Sunday, May 10, 2009

Let others be glorious

Here, a simple way to keep away the trifles from overtaking your life which I have learned...

*** ~ ***

Our need for excessive attention is that ego-centered part of us that says, "Look at me. I'm special. My story is more interesting than yours." It's that voice inside of us that may not come right out and say it, but that wants to believe that "my accomplishments are slightly more important than yours."

The ego is that part of us that wants to be seen, heard, respected, considered special, often at the expense of someone else. It's the part of us that interrupts someone else's story, or impatiently waits his turn to speak to that he can bring the conversation and attention back to himself.

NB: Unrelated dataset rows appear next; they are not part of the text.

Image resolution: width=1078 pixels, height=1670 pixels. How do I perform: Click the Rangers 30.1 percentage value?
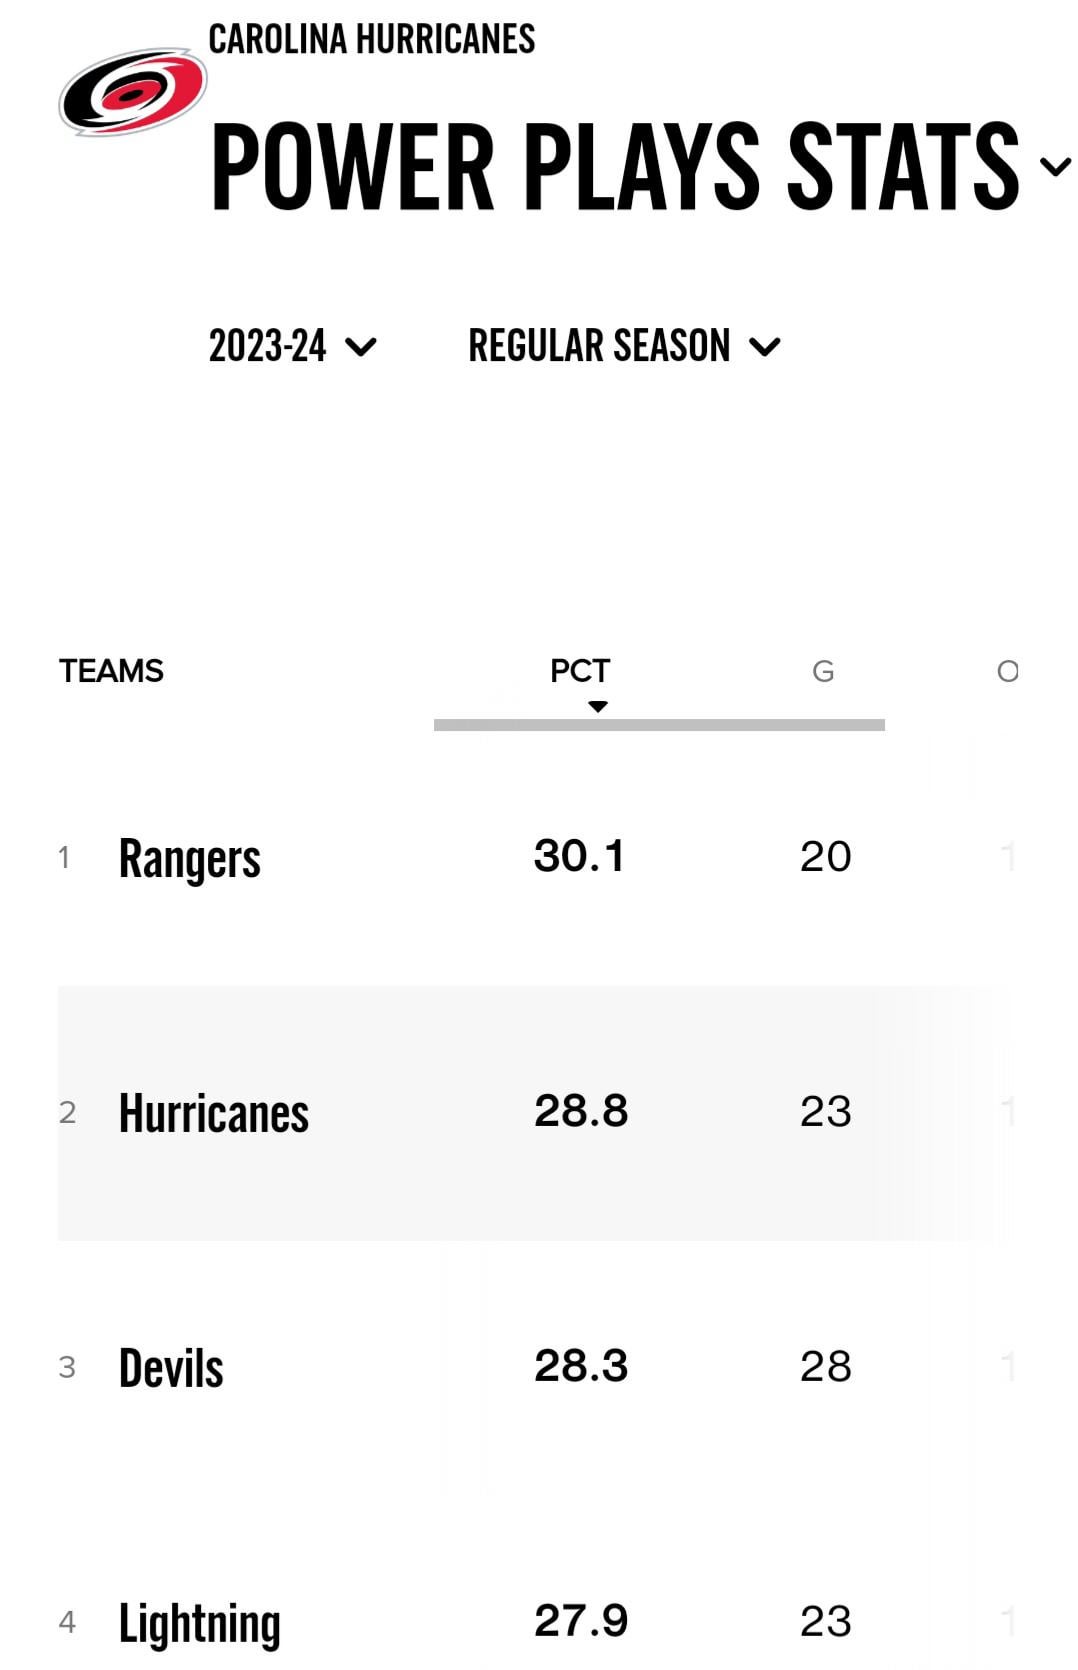point(579,856)
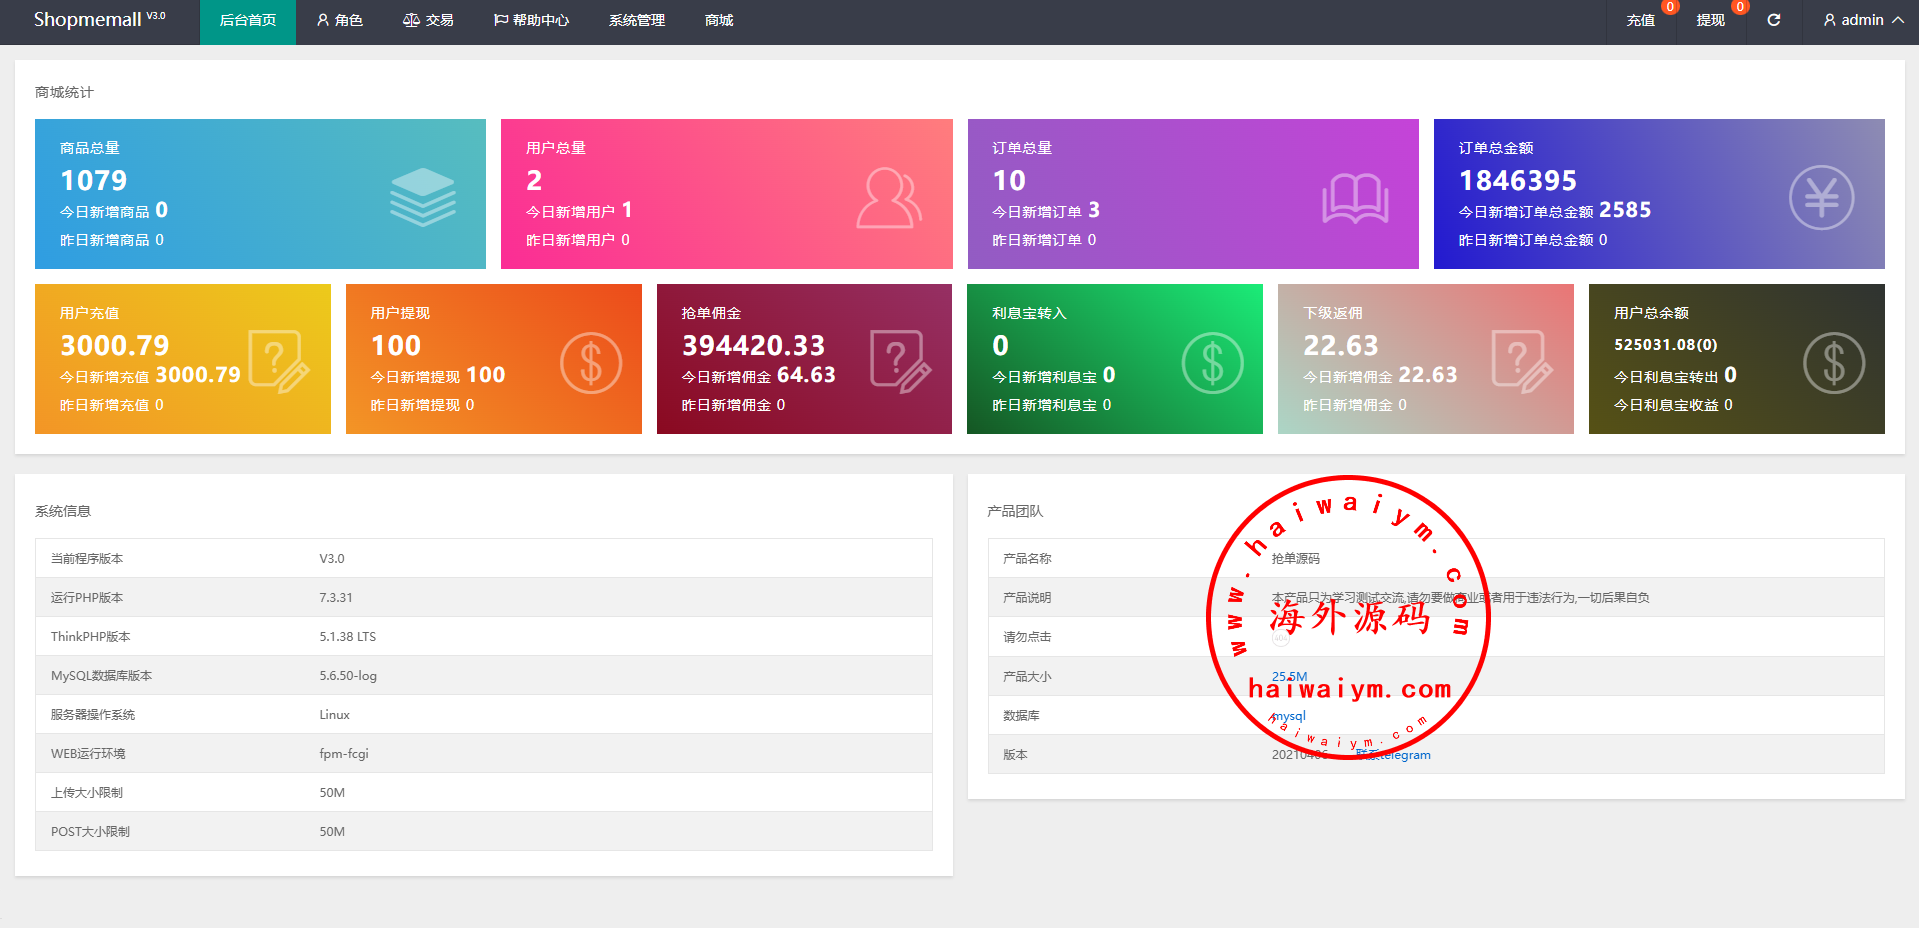Click the dollar icon on 用户总余额 card

pyautogui.click(x=1833, y=362)
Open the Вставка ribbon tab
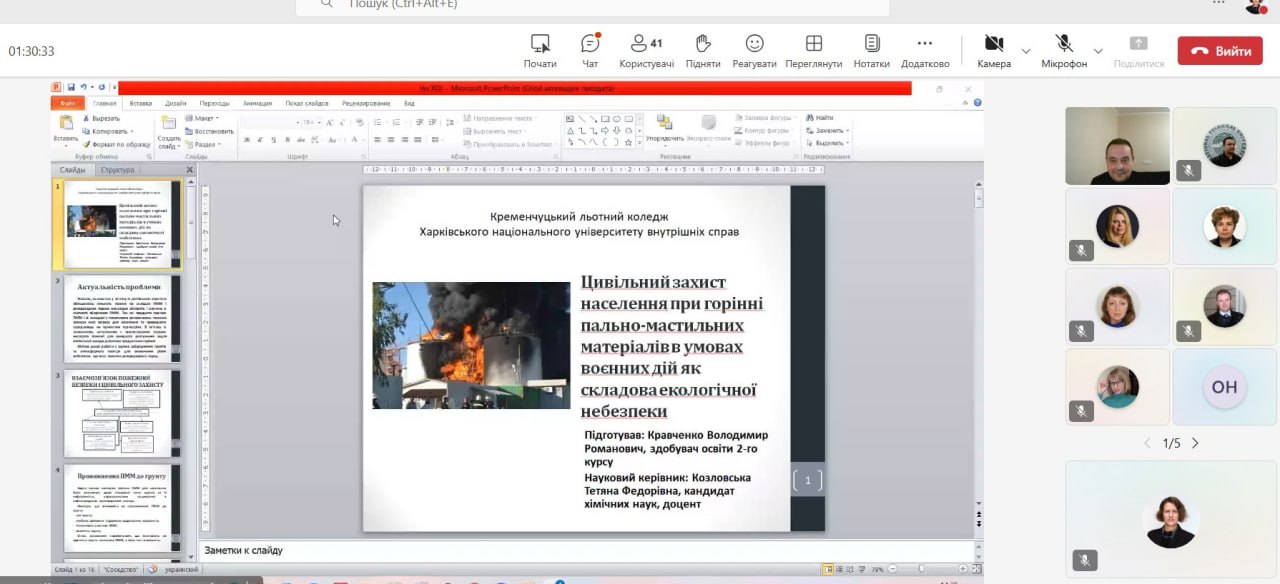1280x584 pixels. click(141, 103)
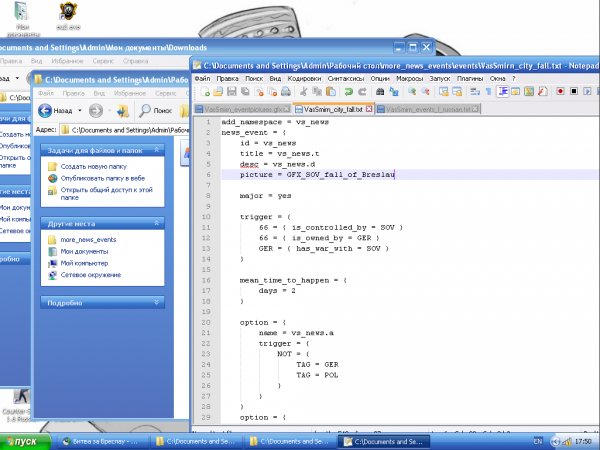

To varying degrees, most of us engage in this habit, much to our own detriment!
When you immediately five in and bring the conversation back toward you, you can subtly minimize the joy that person has in sharing, and in doing so, create distance between yourself and others.
*** ~ ***
The next time someone tells you a story or shares an accomplishment with you, notice your tendency to say something about yourself in response.

Although it's a difficult habit to break, it's not only enjoyable but actually peaceful to have the confidence to be able to surrender your need for attention and instead share in the joy of someone else's glory.
Rather than jumping right in and saying, "once I did the same thing" or "Guess what I did today." bite your tongue and notice what happens. Just say, "that's wonderful," or "Please tell me more," and leave it at that. The person you are speaking to will have so much more fun and, because you are so much more "present", because you are listening so carefully, s/he won't feel more relaxed around you, making him or her more confident as well as more interesting.
You too will feel more relaxed because you won't be on the edge of your seat, waiting your turn to be glorious too.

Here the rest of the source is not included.